CONSEGNE >>
A: Rispondi a queste domande sul testo sulla valuta dello Zimbabwe:
(i) Quale ente ha emesso la nota sul pagamento delle tasse in valute straniere?
(ii) In quale anno lo Zimbabwe abbandonò il dollaro locale?
(iii) Quale presidente decise di vietare l'uso del dollaro americano?
B: Riproduci fedelmente il passo del testo sulla valuta dello Zimbabwe che comincia con le parole "Per capire di" e si chiude dopo "utilizzata per commerciare.".
C: Riprendi il testo sulla dedollarizzazione dello Zimbabwe e continualo a partire dall'ultima frase.

ESTRATTO DEL DOCUMENTO >>

Lo Zimbabwe Revenue Authority ha emesso una nota nei giorni scorsi, in cui spiega che il pagamento delle tasse può avvenire in valute straniere, ammettendo implicitamente che la dedollarizzazione dello scorso anno sia fallita miseramente. La decisione arriva dopo che una sentenza della Corte Suprema aveva chiarito che i debiti contratti in dollari USA prima del 22 febbraio 2019 possano essere saldati in valuta locale secondo un rapporto di 1:1. Dunque, i 4,5 miliardi di tasse arretrate da riscuotere al 31 dicembre 2018 potranno essere pagate dai cittadini per appena 261 milioni, mentre i debiti domestici dello stato, pari a 9,5 miliardi, si sgonfiano così in pagamenti per appena 550 milioni.

Per capire di cosa parliamo, dobbiamo fare un passo indietro al 2009, quando a seguito della gravissima iperinflazione, lo Zimbabwe decise di abbandonare il dollaro locale o “zim dollaro”, adottando come valute di riferimento il dollaro americano, il rand sudafricano, l’euro, la sterlina, lo yen, il pula del Botswana, etc. Di fatto, sia per le transazioni interne che per gli interscambi con l’estero venne utilizzato il dollaro americano per una decina di anni. Fino a quando il nuovo presidente Emmerson Mnangagwa non decise un anno fa di vietarne l’uso, sperando di porre fine alla crisi dell’economia, provocata dalla scarsa competitività delle imprese per via della moneta forte utilizzata per commerciare.

RECORD DEL DATASET >>
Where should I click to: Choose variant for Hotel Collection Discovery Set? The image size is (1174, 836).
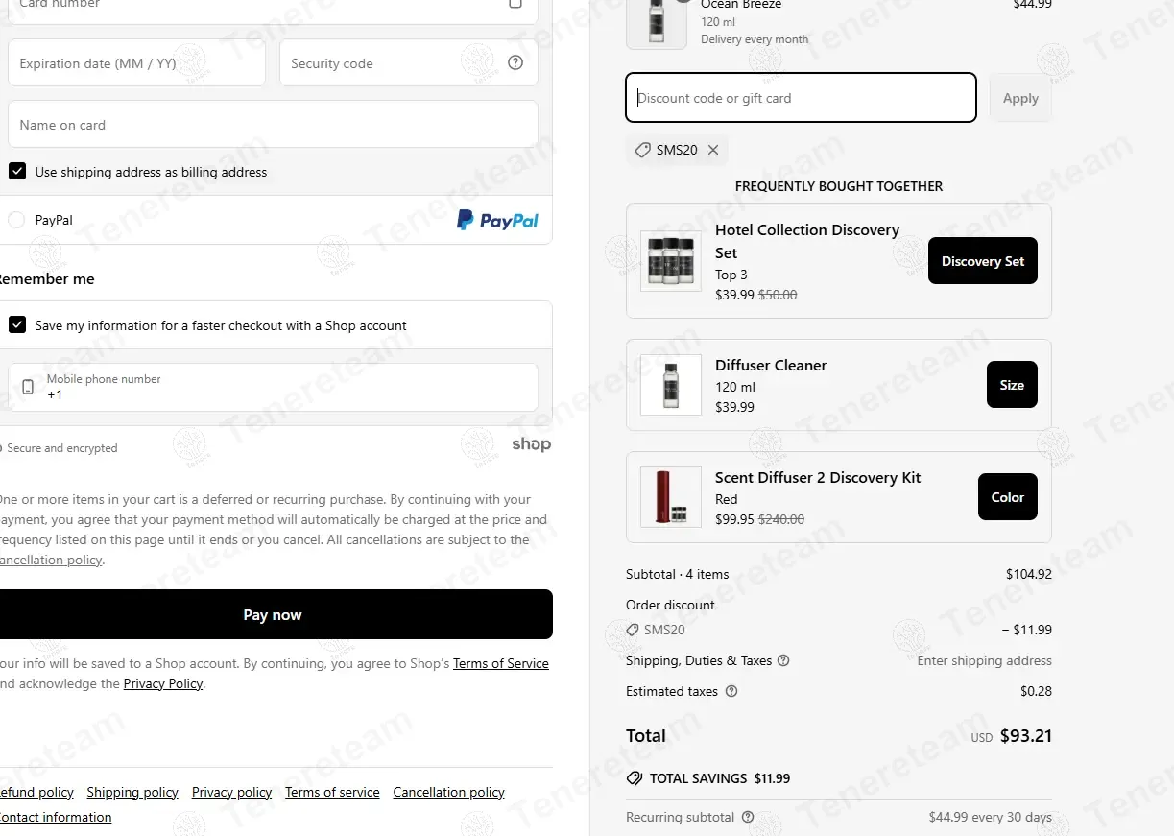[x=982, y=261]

==

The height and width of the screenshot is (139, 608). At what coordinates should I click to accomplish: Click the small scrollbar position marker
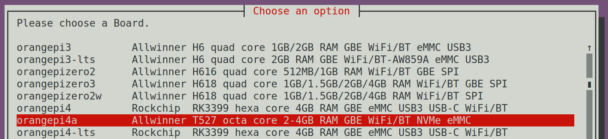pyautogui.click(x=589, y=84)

RISPOSTE >>
A:
(i) Lo Zimbabwe Revenue Authority.
(ii) Nel 2009.
(iii) Emmerson Mnangagwa.

B:
Per capire di cosa parliamo, dobbiamo fare un passo indietro al 2009, quando a seguito della gravissima iperinflazione, lo Zimbabwe decise di abbandonare il dollaro locale o “zim dollaro”, adottando come valute di riferimento il dollaro americano, il rand sudafricano, l’euro, la sterlina, lo yen, il pula del Botswana, etc. Di fatto, sia per le transazioni interne che per gli interscambi con l’estero venne utilizzato il dollaro americano per una decina di anni. Fino a quando il nuovo presidente Emmerson Mnangagwa non decise un anno fa di vietarne l’uso, sperando di porre fine alla crisi dell’economia, provocata dalla scarsa competitività delle imprese per via della moneta forte utilizzata per commerciare.

C:
I prezzi sugli scaffali dei supermercati aumentano prima di arrivare alla cassa

Fu stampato nuovamente lo zim dollaro come moneta ufficiale e fissato un tasso di cambio attualmente di 17 contro un dollaro. Senonché, memori dei brutti ricordi del 2008-’09, i cittadini non si sono fidati e hanno iniziato a scambiare subito i dollari locali contro quelli americani a tassi più alti sul mercato nero, tant’è che nei giorni scorsi si sarebbe arrivati a 25:1. Un fenomeno, che riecheggia quanto avvenuto negli anni passati nel Venezuela, prima che esplodesse l’iperinflazione con il collasso del bolivar da un lato e la carenza di beni dall’altro.

E anche ad Harare scarseggiano i beni, tra cui il petrolio.

Petrolio contro diamanti

In questi giorni, per dare sollievo alla popolazione, si vocifera che il governo stia negoziando con la compagnia russa Tatneft uno scambio tra petrolio e diamanti. Tatneft è sesto produttore di greggio in Russia con estrazioni per 29,5 milioni di barili nel 2018. E Alrosa, prima produttrice di diamanti al mondo per volume, è anch’essa una compagnia russa e non aspetta altro che mettere le mani sulle pietre preziose dell’ex Rhodesia. Da qui, il baratto stimato in 1,4 miliardi di dollari: ad Alrosa i diamanti, se Tatneft spedisce petrolio, presumibilmente attraverso il porto di Beira, nel Mozambico.

Non saranno questi espedienti a porre fine alla crisi. Nel 2019, il pil sarebbe crollato del 6,5%, l’inflazione a dicembre è esplosa al 521% (39% la variazione mensile a ottobre) e il tasso di disoccupazione si attesta al 95%. Finita la lunga era di Robert Mugabe, da oltre due anni la nuova presidenza non ha fatto intravedere alcun miglioramento delle condizioni economiche, anzi queste sono vistosamente peggiorate e sono state riesumate le peggiori misure dirigiste dei decenni passati. L’apertura al mondo promessa da Mnangagwa non c’è stata, la repressione di ogni forma di dissenso, anche con la violenza, quella è stata confermata.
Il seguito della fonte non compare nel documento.